▸ PAGE TEXT
◇ ◇ ◇ ◇ ◇

Skip to main content

Pandas Merge Basics

Introduction

When working with data in the real world, information is often spread across multiple tables or DataFrames. Pandas provides powerful tools to combine these DataFrames, with the merge() function being one of the most important. Understanding how to merge DataFrames is essential for data cleaning, transformation, and analysis.

In this tutorial, you'll learn:

  • What merging is and why it's important
  • How to use the pandas.merge() function
  • Different types of joins (inner, outer, left, right)
  • How to merge on different types of keys
  • Common issues and how to resolve them

What is Merging?

Merging is the process of combining two DataFrames based on common columns or indices. If you're familiar with SQL, pandas merging is equivalent to SQL joins. Merging allows you to combine information from different sources into a single, unified DataFrame.

Let's start by importing pandas and creating some example DataFrames:

python
import pandas as pd
import numpy as np

# Create example DataFrames
employees = pd.DataFrame({
'employee_id': [1, 2, 3, 4, 5],
'name': ['Alice', 'Bob', 'Charlie', 'David', 'Eva'],
'department_id': [101, 102, 101, 103, 102]
})

departments = pd.DataFrame({
'department_id': [101, 102, 103, 104],
'department_name': ['HR', 'Engineering', 'Marketing', 'Sales']
})

print("Employees DataFrame:")
print(employees)
print("\nDepartments DataFrame:")
print(departments)

Output:

Employees DataFrame:
employee_id name department_id
0 1 Alice 101
1 2 Bob 102
2 3 Charlie 101
3 4 David 103
4 5 Eva 102

Departments DataFrame:
department_id department_name
0 101 HR
1 102 Engineering
2 103 Marketing
3 104 Sales

Basic Merge Operation

The basic syntax for merging DataFrames in pandas is:

python
pd.merge(left, right, how='inner', on=None, left_on=None, right_on=None)

Let's merge our employees and departments DataFrames to get each employee with their department name:

python
# Merge employees and departments
employee_departments = pd.merge(
employees,
departments,
on='department_id'
)

print(employee_departments)

Output:

   employee_id     name  department_id department_name
0 1 Alice 101 HR
1 3 Charlie 101 HR
2 2 Bob 102 Engineering
3 5 Eva 102 Engineering
4 4 David 103 Marketing

In this example, we merged the DataFrames on the department_id column which is present in both DataFrames.

Types of Joins

Pandas supports different types of joins through the how parameter:

  1. Inner join (how='inner'): Returns only the rows where there is a match in both DataFrames (default)

◇ ◇ ◇ ◇ ◇

▸ PROVIDED MATERIAL

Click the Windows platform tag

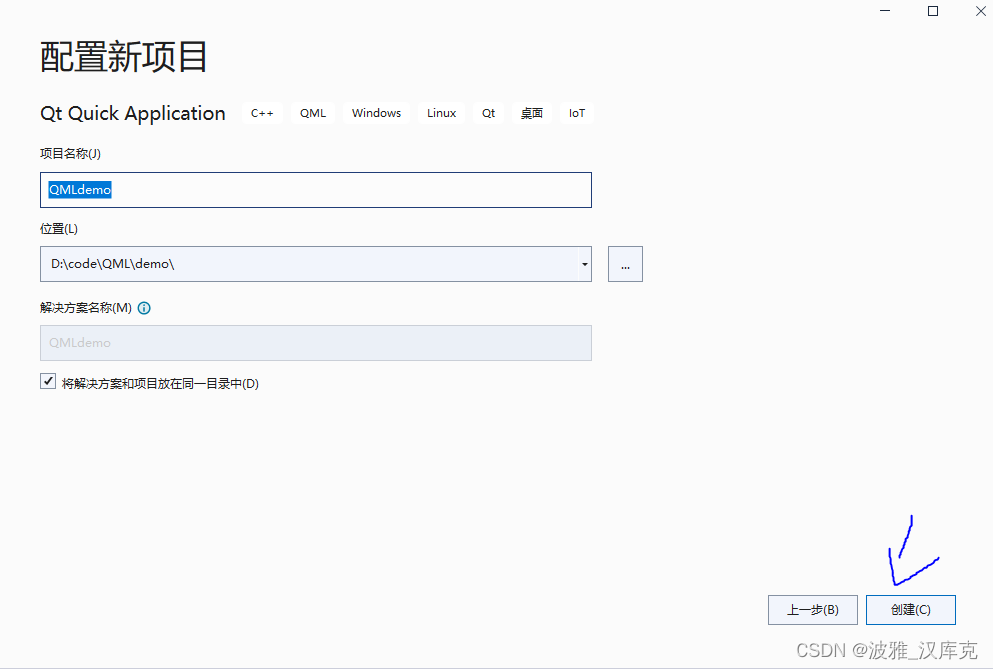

◇ ◇ ◇ ◇ ◇

▸ THE PROBLEM
In the pandas merge tutorial, do these statements agree with the text? Answer yes or no for each, and quote the words that decide it.
(a) Pandas merging is equivalent to SQL joins.
(b) The example merge combines the two DataFrames on the employee_id column.
(c) An inner join is the default join type.

▸ SOLUTION TO THIS TASK
(a) Yes: "If you're familiar with SQL, pandas merging is equivalent to SQL joins."
(b) No: "we merged the DataFrames on the department_id column which is present in both DataFrames."
(c) Yes: "Inner join (how='inner'): Returns only the rows where there is a match in both DataFrames (default)"